Task instructions: Lines to restate from the data below: from the one containing "Given: Choose the Setor radio button" to the one containing "Task: Click the Test wrench icon", both included. Give them again exactly, and only them.

Data under study START

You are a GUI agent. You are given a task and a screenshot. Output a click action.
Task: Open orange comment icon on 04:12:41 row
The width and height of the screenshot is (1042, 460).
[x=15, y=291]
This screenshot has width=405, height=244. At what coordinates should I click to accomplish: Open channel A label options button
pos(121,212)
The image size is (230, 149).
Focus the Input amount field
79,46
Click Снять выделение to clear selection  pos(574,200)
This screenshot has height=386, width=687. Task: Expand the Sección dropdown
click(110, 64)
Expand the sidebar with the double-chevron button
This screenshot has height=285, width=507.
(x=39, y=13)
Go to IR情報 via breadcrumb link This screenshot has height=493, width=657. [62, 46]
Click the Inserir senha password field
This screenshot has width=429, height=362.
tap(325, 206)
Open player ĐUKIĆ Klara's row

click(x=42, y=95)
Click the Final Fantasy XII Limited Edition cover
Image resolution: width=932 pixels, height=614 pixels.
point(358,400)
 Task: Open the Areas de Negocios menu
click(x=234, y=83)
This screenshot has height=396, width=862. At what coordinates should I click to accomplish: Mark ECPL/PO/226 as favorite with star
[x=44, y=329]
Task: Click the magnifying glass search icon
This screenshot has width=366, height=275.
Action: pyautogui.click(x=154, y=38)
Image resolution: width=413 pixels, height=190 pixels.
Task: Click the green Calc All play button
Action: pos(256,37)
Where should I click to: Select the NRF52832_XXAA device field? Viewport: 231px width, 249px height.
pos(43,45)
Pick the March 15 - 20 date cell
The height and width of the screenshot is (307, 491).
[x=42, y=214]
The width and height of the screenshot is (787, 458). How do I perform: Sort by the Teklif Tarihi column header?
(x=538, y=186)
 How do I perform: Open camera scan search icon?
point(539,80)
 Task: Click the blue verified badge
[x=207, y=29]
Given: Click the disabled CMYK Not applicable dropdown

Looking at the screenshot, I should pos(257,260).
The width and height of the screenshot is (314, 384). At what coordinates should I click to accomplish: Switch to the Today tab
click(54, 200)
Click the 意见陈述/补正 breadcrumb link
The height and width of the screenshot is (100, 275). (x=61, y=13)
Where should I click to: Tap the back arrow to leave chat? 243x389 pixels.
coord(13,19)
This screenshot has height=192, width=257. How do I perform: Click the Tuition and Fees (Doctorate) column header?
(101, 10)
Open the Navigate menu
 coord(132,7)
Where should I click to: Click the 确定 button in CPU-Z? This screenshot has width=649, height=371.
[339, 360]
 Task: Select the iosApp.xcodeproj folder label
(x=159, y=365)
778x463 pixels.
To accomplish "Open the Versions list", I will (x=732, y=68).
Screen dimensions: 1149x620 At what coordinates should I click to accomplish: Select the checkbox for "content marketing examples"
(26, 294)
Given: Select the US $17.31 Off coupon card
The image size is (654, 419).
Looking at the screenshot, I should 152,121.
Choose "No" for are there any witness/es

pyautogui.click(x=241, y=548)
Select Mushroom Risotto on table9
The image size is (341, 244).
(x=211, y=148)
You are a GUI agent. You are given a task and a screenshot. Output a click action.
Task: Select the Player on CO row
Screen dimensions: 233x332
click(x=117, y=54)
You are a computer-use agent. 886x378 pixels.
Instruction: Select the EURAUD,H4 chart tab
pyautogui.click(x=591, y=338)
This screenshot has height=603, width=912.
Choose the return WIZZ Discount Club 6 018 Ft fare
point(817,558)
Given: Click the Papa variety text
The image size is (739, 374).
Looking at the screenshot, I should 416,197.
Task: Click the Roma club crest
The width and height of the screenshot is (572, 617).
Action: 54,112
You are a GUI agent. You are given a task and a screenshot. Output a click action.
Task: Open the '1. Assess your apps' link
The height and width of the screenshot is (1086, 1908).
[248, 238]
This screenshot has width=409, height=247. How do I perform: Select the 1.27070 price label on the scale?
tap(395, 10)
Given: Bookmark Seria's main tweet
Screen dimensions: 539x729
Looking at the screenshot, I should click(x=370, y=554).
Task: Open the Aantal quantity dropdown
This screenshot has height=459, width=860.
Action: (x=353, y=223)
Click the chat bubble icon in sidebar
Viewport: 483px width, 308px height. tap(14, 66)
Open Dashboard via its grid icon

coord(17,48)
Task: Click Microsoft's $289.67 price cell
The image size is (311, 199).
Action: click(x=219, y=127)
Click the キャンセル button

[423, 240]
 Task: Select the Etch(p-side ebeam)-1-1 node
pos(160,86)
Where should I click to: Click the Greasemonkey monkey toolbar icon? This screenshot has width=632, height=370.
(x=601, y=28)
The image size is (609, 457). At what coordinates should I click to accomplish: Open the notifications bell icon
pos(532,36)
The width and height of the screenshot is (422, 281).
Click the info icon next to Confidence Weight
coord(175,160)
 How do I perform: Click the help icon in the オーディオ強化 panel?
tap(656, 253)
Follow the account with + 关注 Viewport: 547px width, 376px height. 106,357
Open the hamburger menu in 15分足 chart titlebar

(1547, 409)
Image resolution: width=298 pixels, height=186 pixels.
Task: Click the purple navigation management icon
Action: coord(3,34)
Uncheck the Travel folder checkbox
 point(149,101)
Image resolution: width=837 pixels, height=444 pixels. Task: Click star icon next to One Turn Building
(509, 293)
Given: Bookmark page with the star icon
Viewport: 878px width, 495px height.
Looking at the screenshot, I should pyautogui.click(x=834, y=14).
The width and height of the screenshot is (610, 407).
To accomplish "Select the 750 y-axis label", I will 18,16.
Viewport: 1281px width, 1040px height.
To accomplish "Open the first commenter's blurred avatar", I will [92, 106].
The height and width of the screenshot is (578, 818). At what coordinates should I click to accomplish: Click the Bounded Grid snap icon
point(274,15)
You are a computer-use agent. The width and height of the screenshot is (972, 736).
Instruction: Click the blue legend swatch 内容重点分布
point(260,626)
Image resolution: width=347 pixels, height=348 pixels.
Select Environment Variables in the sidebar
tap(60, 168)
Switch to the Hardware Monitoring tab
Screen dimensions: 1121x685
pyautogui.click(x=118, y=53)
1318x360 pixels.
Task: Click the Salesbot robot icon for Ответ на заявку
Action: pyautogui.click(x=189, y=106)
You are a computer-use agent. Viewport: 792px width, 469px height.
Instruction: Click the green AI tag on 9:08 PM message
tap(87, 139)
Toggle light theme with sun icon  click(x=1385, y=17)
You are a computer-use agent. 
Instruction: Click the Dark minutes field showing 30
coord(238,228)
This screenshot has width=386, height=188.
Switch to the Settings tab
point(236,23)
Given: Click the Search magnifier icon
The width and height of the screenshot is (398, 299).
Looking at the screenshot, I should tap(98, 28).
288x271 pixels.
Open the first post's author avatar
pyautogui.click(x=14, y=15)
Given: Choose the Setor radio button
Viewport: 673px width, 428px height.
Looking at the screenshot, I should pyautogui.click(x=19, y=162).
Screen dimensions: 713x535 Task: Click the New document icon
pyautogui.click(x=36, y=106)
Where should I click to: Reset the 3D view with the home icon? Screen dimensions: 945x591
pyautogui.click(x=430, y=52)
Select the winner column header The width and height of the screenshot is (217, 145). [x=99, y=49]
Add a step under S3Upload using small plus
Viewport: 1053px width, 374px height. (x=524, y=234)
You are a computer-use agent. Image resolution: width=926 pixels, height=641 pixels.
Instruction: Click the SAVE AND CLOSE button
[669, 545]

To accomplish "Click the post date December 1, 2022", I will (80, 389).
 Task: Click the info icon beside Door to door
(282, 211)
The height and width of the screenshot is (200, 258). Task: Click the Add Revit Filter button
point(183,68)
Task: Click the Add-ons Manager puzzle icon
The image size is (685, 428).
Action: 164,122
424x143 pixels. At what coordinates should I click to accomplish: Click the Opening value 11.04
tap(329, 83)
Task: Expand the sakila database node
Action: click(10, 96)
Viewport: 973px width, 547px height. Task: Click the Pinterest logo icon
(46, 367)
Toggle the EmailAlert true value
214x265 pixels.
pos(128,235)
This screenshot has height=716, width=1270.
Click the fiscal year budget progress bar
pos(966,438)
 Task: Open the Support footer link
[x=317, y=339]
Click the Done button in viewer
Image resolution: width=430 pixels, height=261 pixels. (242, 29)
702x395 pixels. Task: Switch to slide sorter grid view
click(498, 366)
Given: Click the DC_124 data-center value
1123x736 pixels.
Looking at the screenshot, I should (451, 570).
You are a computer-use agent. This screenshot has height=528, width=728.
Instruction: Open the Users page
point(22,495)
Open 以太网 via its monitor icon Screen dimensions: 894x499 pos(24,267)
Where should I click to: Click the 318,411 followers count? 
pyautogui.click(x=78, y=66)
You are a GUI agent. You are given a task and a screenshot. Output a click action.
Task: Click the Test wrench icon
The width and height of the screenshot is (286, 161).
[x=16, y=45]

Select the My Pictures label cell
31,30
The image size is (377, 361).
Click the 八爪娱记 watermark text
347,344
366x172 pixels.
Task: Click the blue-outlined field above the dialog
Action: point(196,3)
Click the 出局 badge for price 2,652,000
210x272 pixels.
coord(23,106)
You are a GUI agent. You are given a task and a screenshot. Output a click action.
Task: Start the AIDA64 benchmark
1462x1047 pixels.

Data under study END

Task response:
Given: Choose the Setor radio button
Viewport: 673px width, 428px height.
Looking at the screenshot, I should pyautogui.click(x=19, y=162).
Screen dimensions: 713x535 Task: Click the New document icon
pyautogui.click(x=36, y=106)
Where should I click to: Reset the 3D view with the home icon? Screen dimensions: 945x591
pyautogui.click(x=430, y=52)
Select the winner column header The width and height of the screenshot is (217, 145). [x=99, y=49]
Add a step under S3Upload using small plus
Viewport: 1053px width, 374px height. (x=524, y=234)
You are a computer-use agent. Image resolution: width=926 pixels, height=641 pixels.
Instruction: Click the SAVE AND CLOSE button
[669, 545]

To accomplish "Click the post date December 1, 2022", I will (80, 389).
 Task: Click the info icon beside Door to door
(282, 211)
The height and width of the screenshot is (200, 258). Task: Click the Add Revit Filter button
point(183,68)
Task: Click the Add-ons Manager puzzle icon
The image size is (685, 428).
Action: 164,122
424x143 pixels. At what coordinates should I click to accomplish: Click the Opening value 11.04
tap(329, 83)
Task: Expand the sakila database node
Action: click(10, 96)
Viewport: 973px width, 547px height. Task: Click the Pinterest logo icon
(46, 367)
Toggle the EmailAlert true value
214x265 pixels.
pos(128,235)
This screenshot has height=716, width=1270.
Click the fiscal year budget progress bar
pos(966,438)
 Task: Open the Support footer link
[x=317, y=339]
Click the Done button in viewer
Image resolution: width=430 pixels, height=261 pixels. (242, 29)
702x395 pixels. Task: Switch to slide sorter grid view
click(498, 366)
Given: Click the DC_124 data-center value
1123x736 pixels.
Looking at the screenshot, I should (451, 570).
You are a computer-use agent. This screenshot has height=528, width=728.
Instruction: Open the Users page
point(22,495)
Open 以太网 via its monitor icon Screen dimensions: 894x499 pos(24,267)
Where should I click to: Click the 318,411 followers count? 
pyautogui.click(x=78, y=66)
You are a GUI agent. You are given a task and a screenshot. Output a click action.
Task: Click the Test wrench icon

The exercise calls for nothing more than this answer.